Он складывает губы в трубочку, словно собираясь свистнуть.
— Мы согласны и на обычный, нормальный обед, — говорю я. — У тебя и так все всегда вкусно. — И вели подать нам бутылку рейнхардсхаузена, урожая двадцать первого года.
— Вино за обедом? — удивляется Герда. — Вы что, выиграли в лотерею? Чего же тогда не приходите в «Красную мельницу»?
— Нам достался маленький выигрыш, — отвечаю я. — А ты разве все еще выступаешь там?
— А ты этого не знаешь? Как тебе не стыдно! Вот Эдуард знает. Кстати, я действительно две недели не работала. Но с первого числа у меня начинается новый ангажемент.
— Ну тогда мы придем обязательно, — говорит Георг. — Даже если нам придется заложить наш мавзолей!
— Твоя подруга там тоже вчера была, — сообщает мне Герда.
— Эрна? Это не моя подруга. И с кем же она там была?
Герда смеется.
— А какое тебе до этого дело, если она уже не твоя подруга?
— Большое, — возражаю я. — Посттравматический тик проходит нескоро — хоть и чисто механически, но все равно еще какое-то время продолжаешь подергиваться, как лягушачья лапка под действием гальванического тока. Только навсегда расставшись с человеком, начинаешь по-настоящему интересоваться всем, что его касается. Один из парадоксов любви.
— Ты слишком много думаешь. Это всегда вредно.
— Он просто думает неправильно, — говорит Георг. — Его интеллект тормозит его чувства, вместо того чтобы быть их ускорителем.
— До чего же вы все умные, ребята! — заявляет Герда. — У вас хоть иногда бывает время и желание просто радоваться жизни?
Мы с Георгом переглядываемся. Георг смеется. А мне совсем не до смеха.
— Мышление — в этом для нас и заключается радость жизни, — отвечаю я и сам чувствую всю фальшь своих слов.
— Бедняжки! Тогда хоть ешьте как следует.
Рейнхардсхаузен помогает нам уйти от щекотливой темы. Эдуард собственноручно откупоривает бутылку. Он изображает знатока и дегустатора, пробующего вино, не отдает ли оно пробкой. При этом наливает себе полный бокал.
— Excellent[29]
! — произносит он, закатив глаза.— Настоящему знатоку достаточно нескольких капель, — замечаю я.
— У меня другой подход. Особенно если речь идет о таком вине! Я ведь забочусь о вашем же удовольствии!

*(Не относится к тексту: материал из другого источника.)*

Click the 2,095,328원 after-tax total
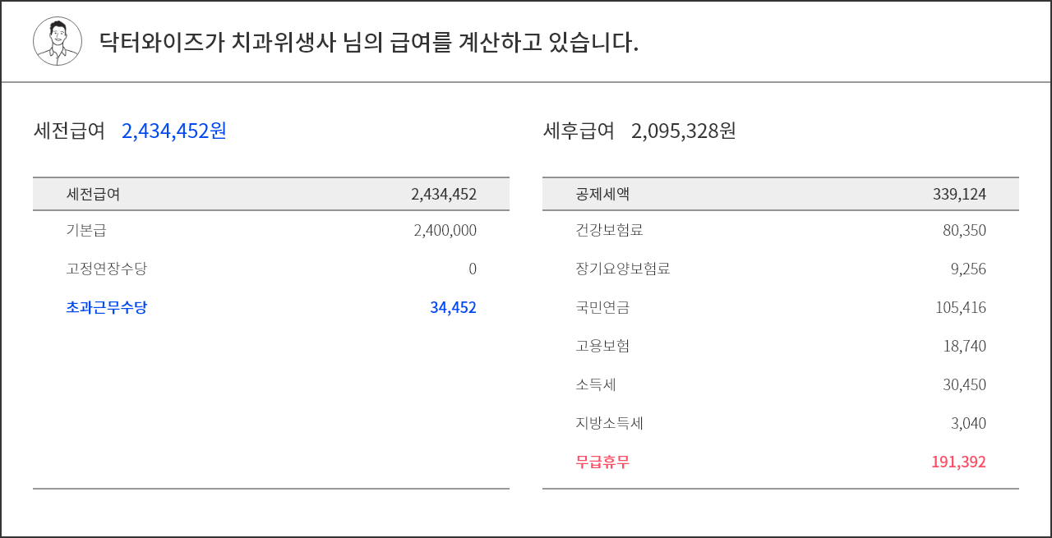This screenshot has height=538, width=1052. click(683, 131)
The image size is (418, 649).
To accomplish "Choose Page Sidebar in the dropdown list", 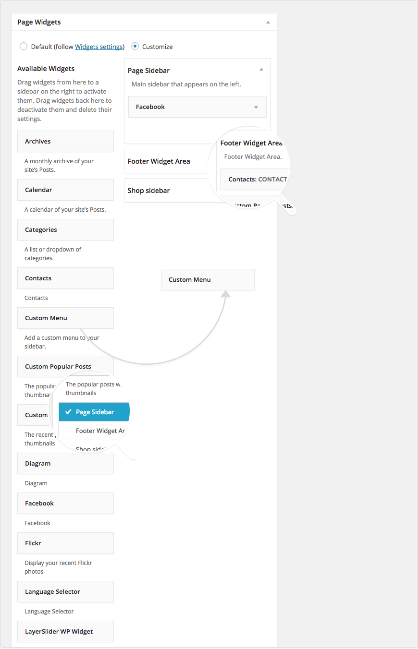I will pyautogui.click(x=94, y=412).
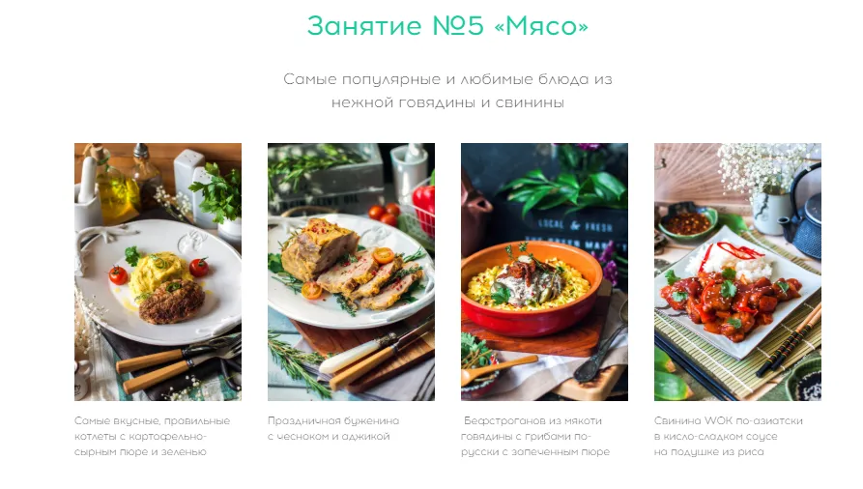Click the caption «Праздничная буженина с чесноком и аджикой»
The width and height of the screenshot is (863, 489).
point(333,428)
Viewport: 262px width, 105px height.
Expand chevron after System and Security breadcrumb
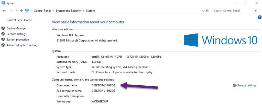[83, 11]
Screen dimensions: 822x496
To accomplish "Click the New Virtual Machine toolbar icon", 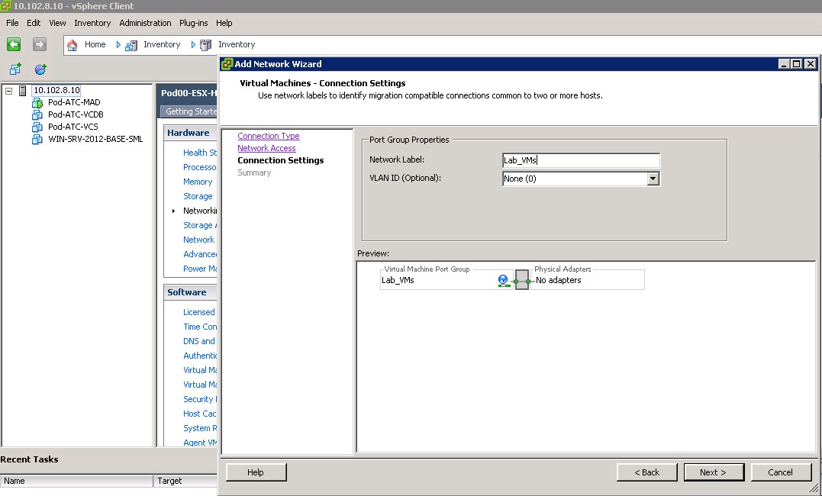I will pyautogui.click(x=15, y=69).
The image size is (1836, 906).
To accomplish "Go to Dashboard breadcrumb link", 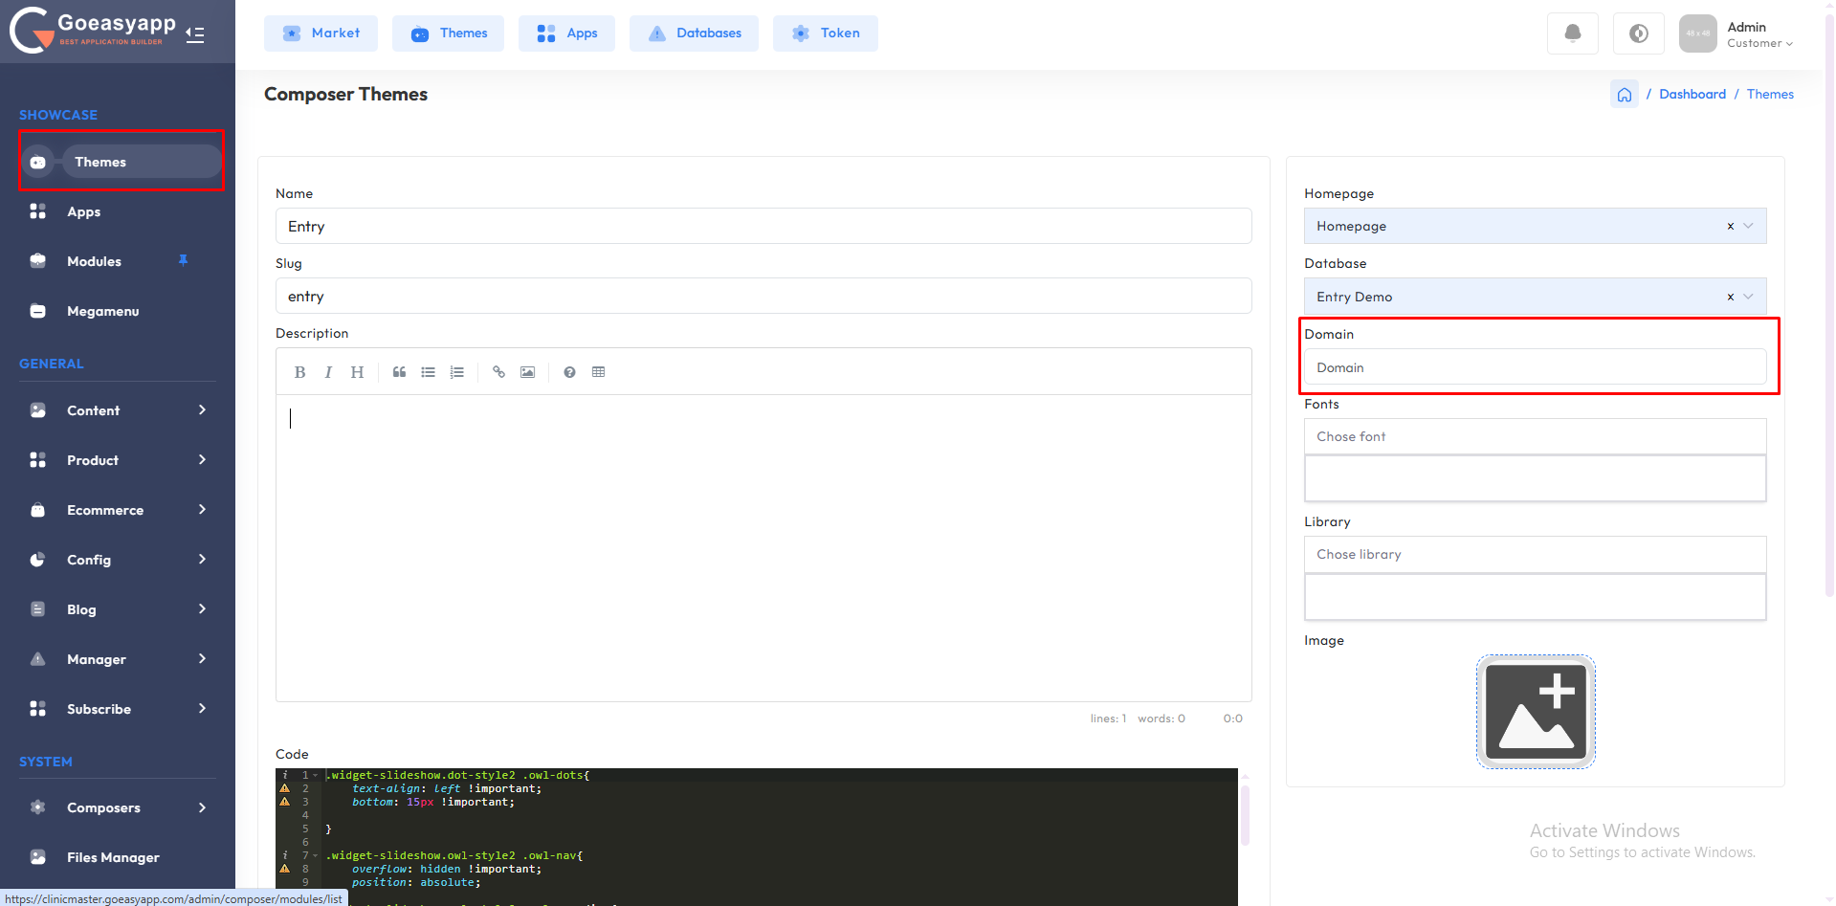I will [1692, 94].
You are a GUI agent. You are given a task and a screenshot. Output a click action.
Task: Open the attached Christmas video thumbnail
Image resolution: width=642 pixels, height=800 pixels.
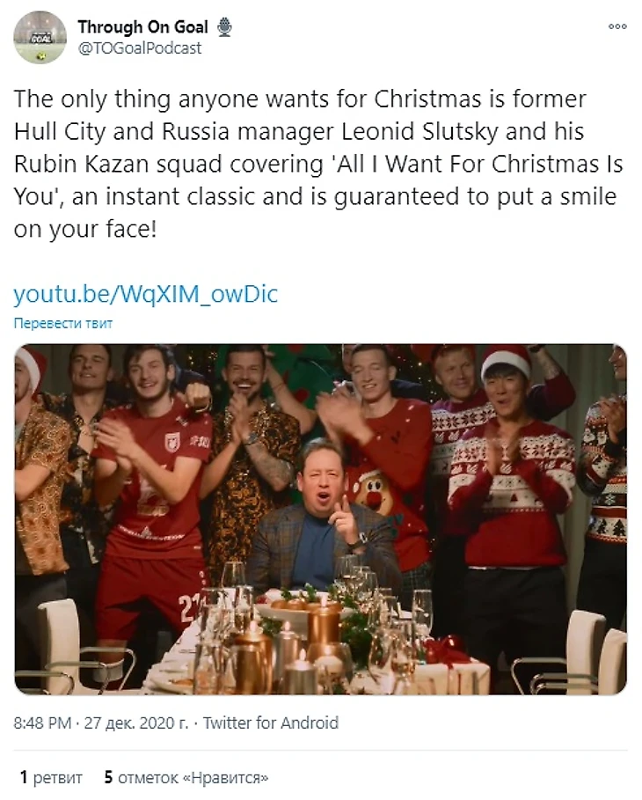click(320, 519)
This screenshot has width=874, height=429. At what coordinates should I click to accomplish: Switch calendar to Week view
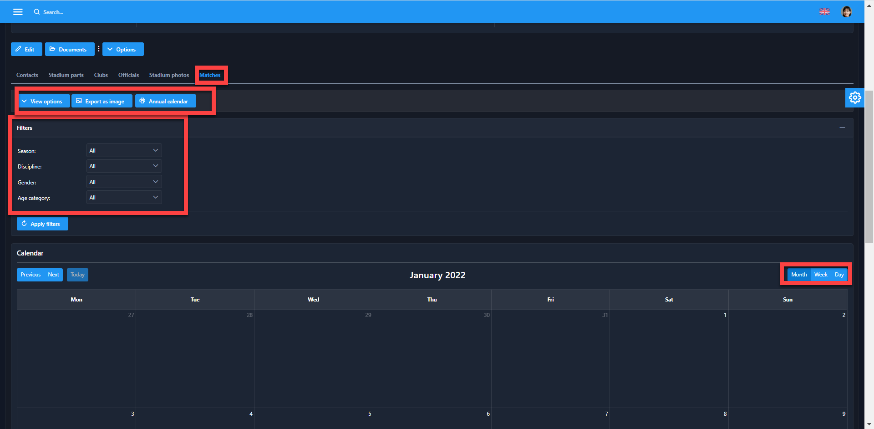tap(821, 275)
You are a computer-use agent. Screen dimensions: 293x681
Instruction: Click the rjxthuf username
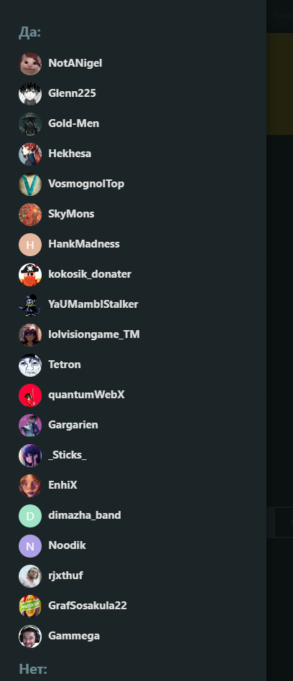[65, 576]
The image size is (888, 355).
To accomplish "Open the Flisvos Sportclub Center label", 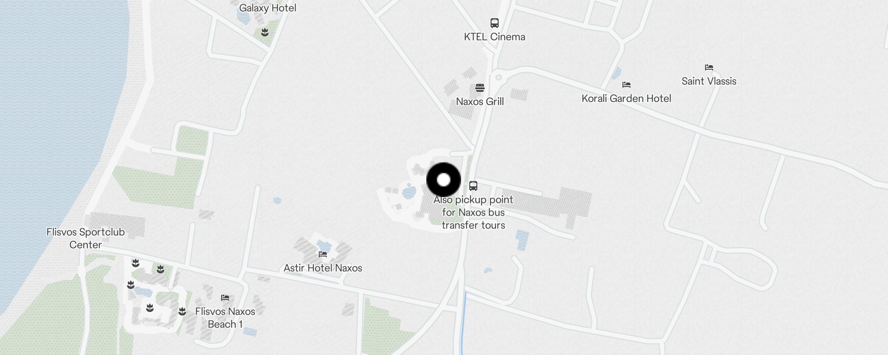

Мы не отвечаем, не желая выкладывать свой козырь раньше времени. Обед на три персоны мы намерены оплатить своими неисчерпаемыми талонами.
Эдуард наполняет бокалы.
— А вы не хотите угостить и меня этим замечательным вином? — спрашивает он нагло.
— Позже, — отвечаю я. — Мы одной бутылкой не ограничимся. А сейчас ты нам мешаешь — стоишь тут над душой и считаешь каждый кусок, глядя в рот, как голодный сенбернар.
— Это только когда вы заявляетесь со своими талонами.
Эдуард топчется вокруг Герды, как школьный учитель, который учится танцевать вальс.
Герда подавляет приступ смеха. Я толкнул ее под столом ногой, и она сразу поняла, какой сюрприз мы приготовили Эдуарду.
— Кноблох!!.. — рявкает вдруг кто-то командирским голосом.
Эдуард подпрыгивает на месте, словно получил пинок в зад.
У него за спиной стоит, невинно улыбаясь, Рене де ла Тур. Эдуард проглатывает уже готовое сорваться с губ ругательство.
— Ну надо же — каждый раз я, как мальчишка, попадаюсь на эту удочку!
— Не огорчайся, — утешаю я его. — Это голос твоей верноподданнической немецкой крови. Самая ценная часть наследства, доставшегося тебе от твоих послушных предков.
Дамы приветствуют друг друга, улыбаясь фирменной улыбкой полицейского.